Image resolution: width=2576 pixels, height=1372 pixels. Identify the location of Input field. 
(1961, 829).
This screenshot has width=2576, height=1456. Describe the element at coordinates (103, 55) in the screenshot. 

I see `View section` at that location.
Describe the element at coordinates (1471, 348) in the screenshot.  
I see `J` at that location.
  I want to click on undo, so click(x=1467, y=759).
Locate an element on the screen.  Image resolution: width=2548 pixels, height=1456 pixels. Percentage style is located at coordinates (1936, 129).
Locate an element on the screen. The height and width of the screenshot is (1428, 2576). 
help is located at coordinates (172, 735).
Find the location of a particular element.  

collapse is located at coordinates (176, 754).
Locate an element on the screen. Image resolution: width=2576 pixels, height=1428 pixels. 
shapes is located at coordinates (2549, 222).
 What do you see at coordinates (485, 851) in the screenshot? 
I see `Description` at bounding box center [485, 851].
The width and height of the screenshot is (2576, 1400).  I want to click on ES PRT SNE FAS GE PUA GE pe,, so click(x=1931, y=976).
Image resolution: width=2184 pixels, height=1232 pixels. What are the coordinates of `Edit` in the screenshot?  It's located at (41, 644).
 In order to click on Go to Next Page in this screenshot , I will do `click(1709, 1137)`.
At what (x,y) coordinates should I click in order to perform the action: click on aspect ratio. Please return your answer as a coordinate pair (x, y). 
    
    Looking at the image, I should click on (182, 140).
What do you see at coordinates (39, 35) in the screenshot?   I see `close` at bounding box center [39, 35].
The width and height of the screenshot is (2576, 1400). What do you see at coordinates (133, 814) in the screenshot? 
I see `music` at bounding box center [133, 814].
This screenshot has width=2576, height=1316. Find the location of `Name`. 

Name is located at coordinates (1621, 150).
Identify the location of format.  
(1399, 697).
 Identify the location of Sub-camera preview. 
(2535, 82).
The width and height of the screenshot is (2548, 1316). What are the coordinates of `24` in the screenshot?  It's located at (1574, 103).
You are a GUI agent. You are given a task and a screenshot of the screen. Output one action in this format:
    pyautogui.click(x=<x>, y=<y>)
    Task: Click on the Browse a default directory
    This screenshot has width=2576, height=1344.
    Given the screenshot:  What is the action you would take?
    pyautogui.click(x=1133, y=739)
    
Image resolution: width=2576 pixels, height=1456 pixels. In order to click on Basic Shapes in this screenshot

> [Written task] Count the lines in the rows above that contain the string "pixels", treating uppercase and lowercase as different. Reply with the number alone.

> [Answer for this exercise] 5